By Jim
Geraghty
Wednesday,
November 16, 2022
As you
look at the reaction to Trump’s speech last night, ask yourself, do you see any
strategic or tactical advantage that Trump gained by announcing his candidacy
one week after the midterm elections, and before the runoff in Georgia? Is
there any way his chances of winning the 2024 presidential election would have
been hurt if he had chosen to announce his bid in early 2023?
Trump
already has 100 percent or near-100 percent name ID. As noted in today’s
Morning Jolt,
everybody in America already knows what they think of him, and it’s not likely
that many Americans are inclined to change their minds. He already has a big
campaign war chest, although apparently some of his
donors are already getting tired of being asked for money.
If Ron
DeSantis chooses to run for president, he isn’t going to announce it until next
year, probably not until after the state legislative session.
This
week, Republicans are still disappointed and irked about the midterm elections
— heck, they’re still counting the votes in the midterm elections! — and calculate
that Trump was a drag on Republican candidates just about everywhere.
Today, for what it’s
worth, Nate Cohn runs the numbers and concludes Trump’s “preferred primary candidates underperformed
other G.O.P. candidates by about five percentage points.”
Trump
announced something that everybody pretty much knew, in a long, dragging,
63-minute speech that even Fox News cut away from at certain points.

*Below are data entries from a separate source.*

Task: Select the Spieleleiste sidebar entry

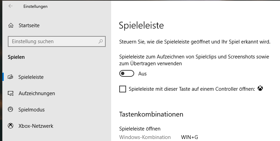Action: click(31, 77)
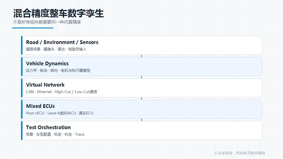Click the Mixed ECUs layer heading
The image size is (283, 159).
tap(40, 106)
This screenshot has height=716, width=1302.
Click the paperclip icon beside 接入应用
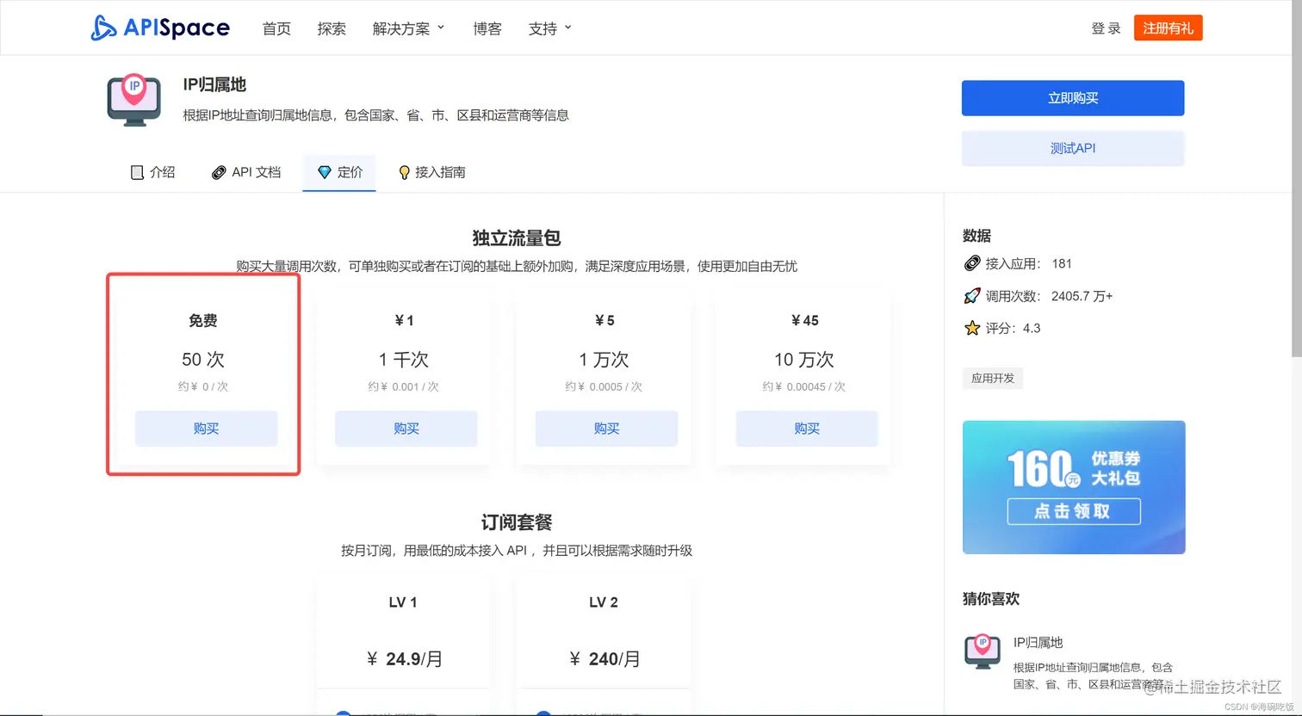pyautogui.click(x=972, y=263)
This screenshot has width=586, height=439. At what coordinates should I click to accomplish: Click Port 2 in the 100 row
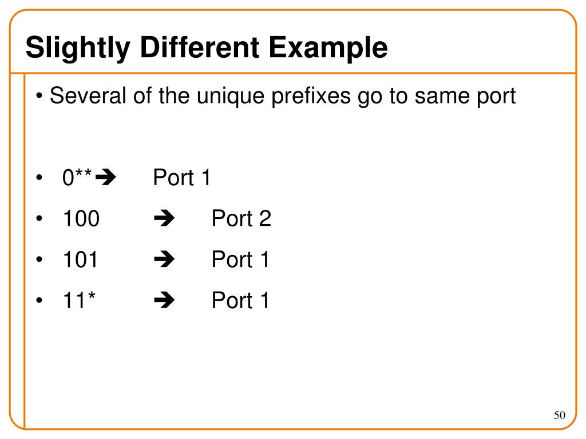tap(241, 218)
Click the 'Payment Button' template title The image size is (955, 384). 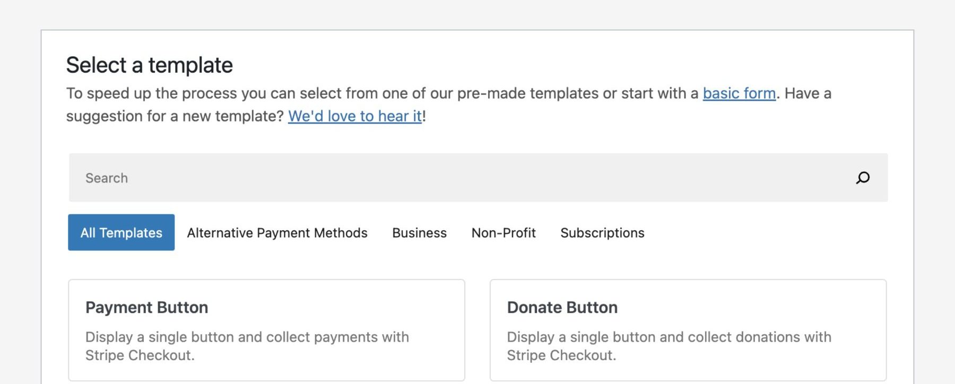pos(146,307)
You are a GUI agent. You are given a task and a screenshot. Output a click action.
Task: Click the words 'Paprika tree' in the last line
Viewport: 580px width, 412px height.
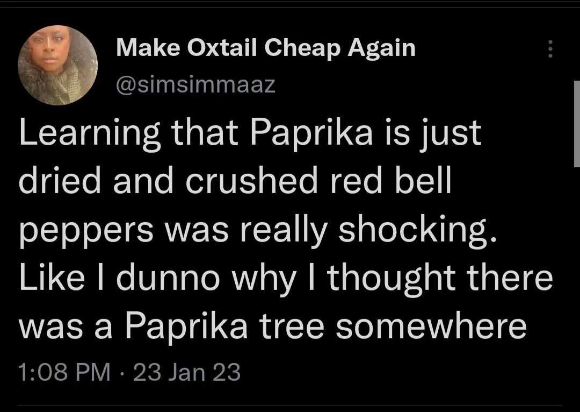224,327
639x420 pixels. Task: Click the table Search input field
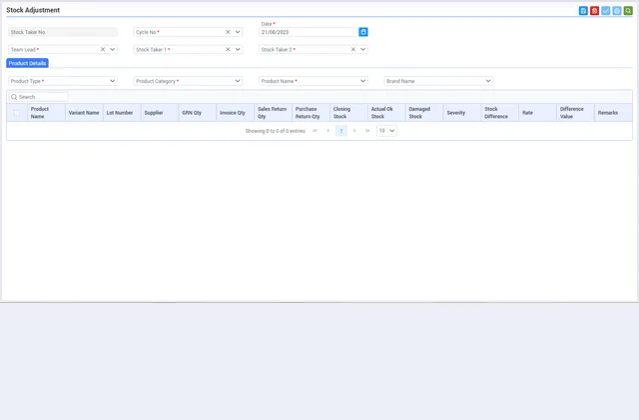[42, 97]
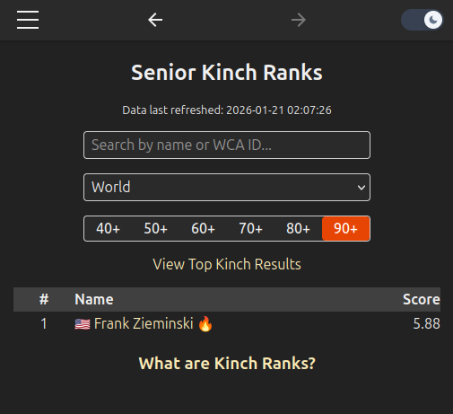Click the Score column header
The width and height of the screenshot is (453, 414).
coord(422,299)
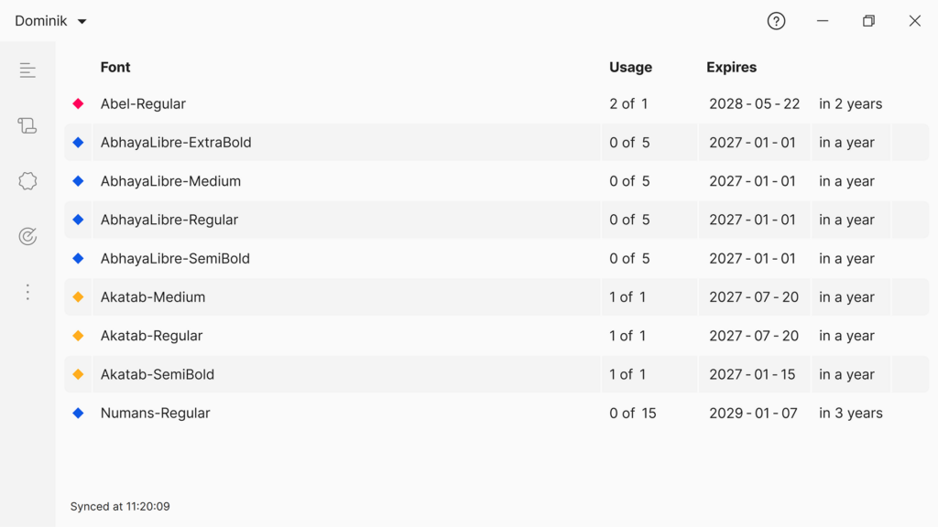
Task: Click the Abel-Regular expiry date 2028-05-22
Action: coord(754,104)
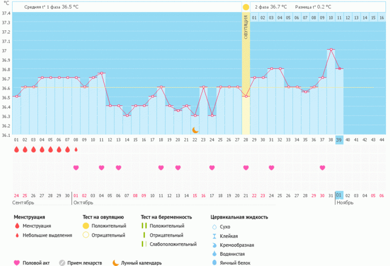Select the yellow ОВУЛЯЦИЯ column

[x=246, y=73]
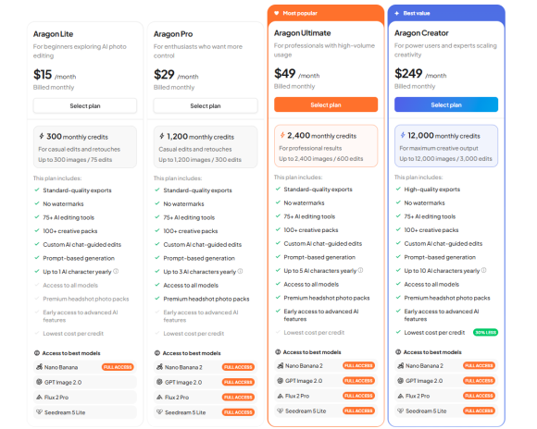537x429 pixels.
Task: Click Seedream 5 Lite icon in Aragon Creator
Action: 400,411
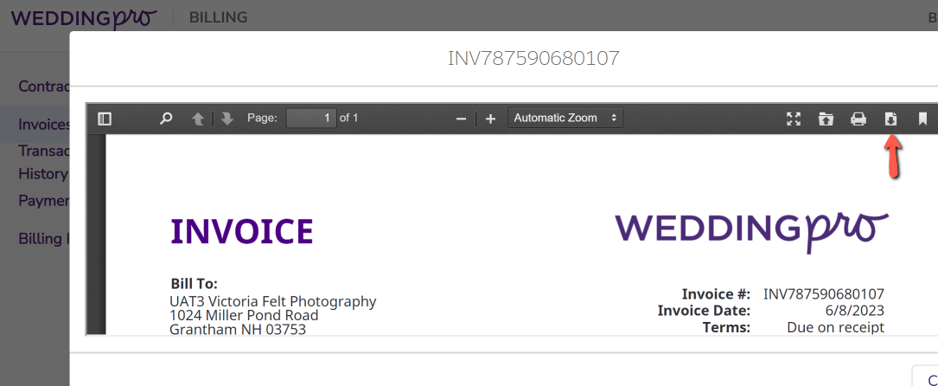The width and height of the screenshot is (938, 386).
Task: Open Billing Info sidebar item
Action: pos(44,238)
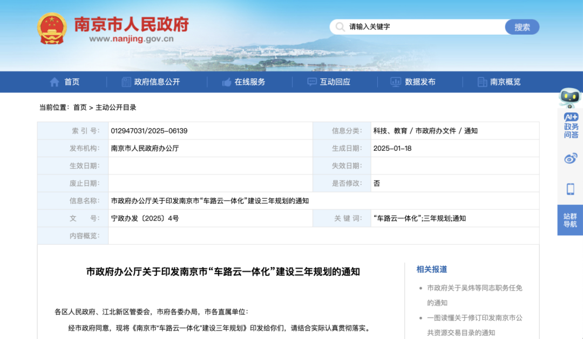Click the thumbs-up icon for 在线服务
This screenshot has height=339, width=583.
click(227, 82)
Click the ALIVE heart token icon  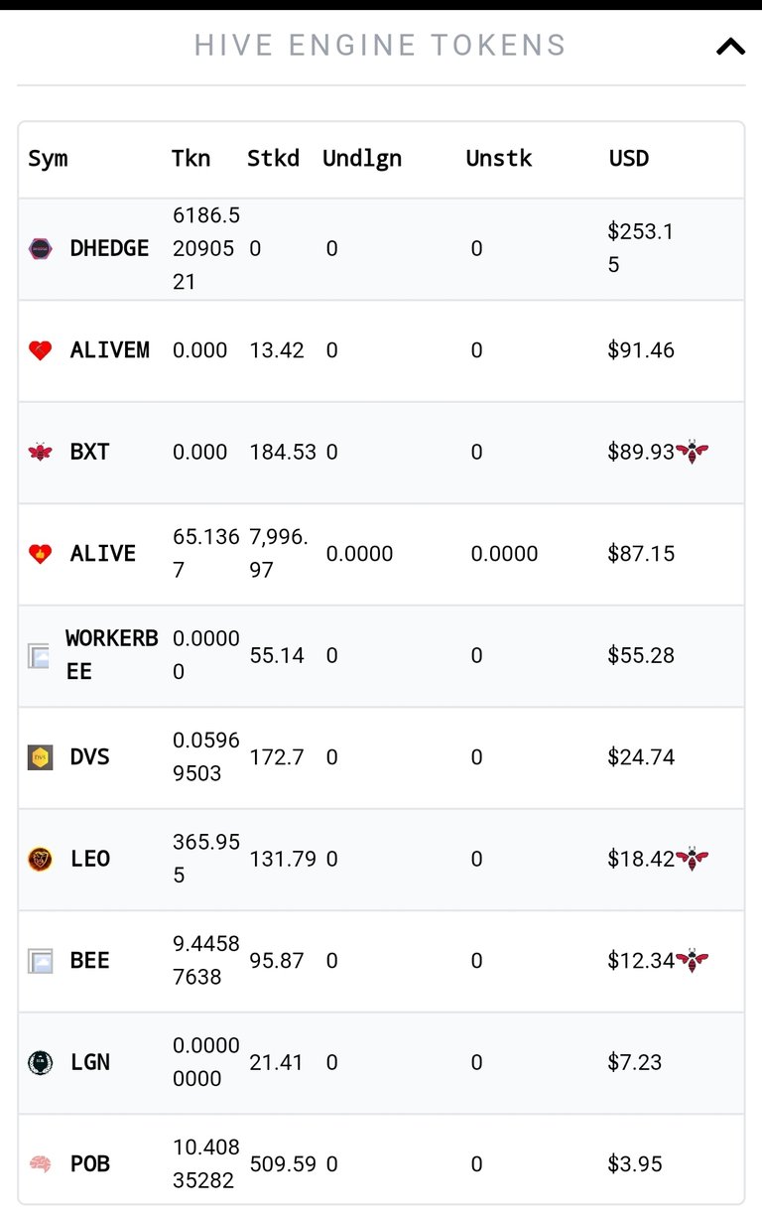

How
different will life be for Trump as a declared candidate, compared with the
past few months, when Trump did his usual weekend rallies for GOP candidates?
Trump will boast that his rallies helped Senate candidates J.D.
Vance, Marco Rubio, Chuck Grassley and Ted Budd, as well as gubernatorial
candidate Greg Abbott. (It is extremely debatable whether some of those
senators needed Trump’s help to win their races.) Trump also held rallies for
Senate candidates Mehmet Oz, Blake Masters, and Adam Laxalt, and gubernatorial
candidates Tudor Dixon, Kari Lake, and Tim Michels.
The
Trump presidential campaign could have waited until after the Georgia runoff,
or Christmas, or New Year’s. In fact, a previous president could have waited
until well into 2023. Last night’s announcement suggested the candidate was
impatient, bored, hungered for the spotlight again, and was seething with
jealousy over the man he derided as “DeSanctimonious.”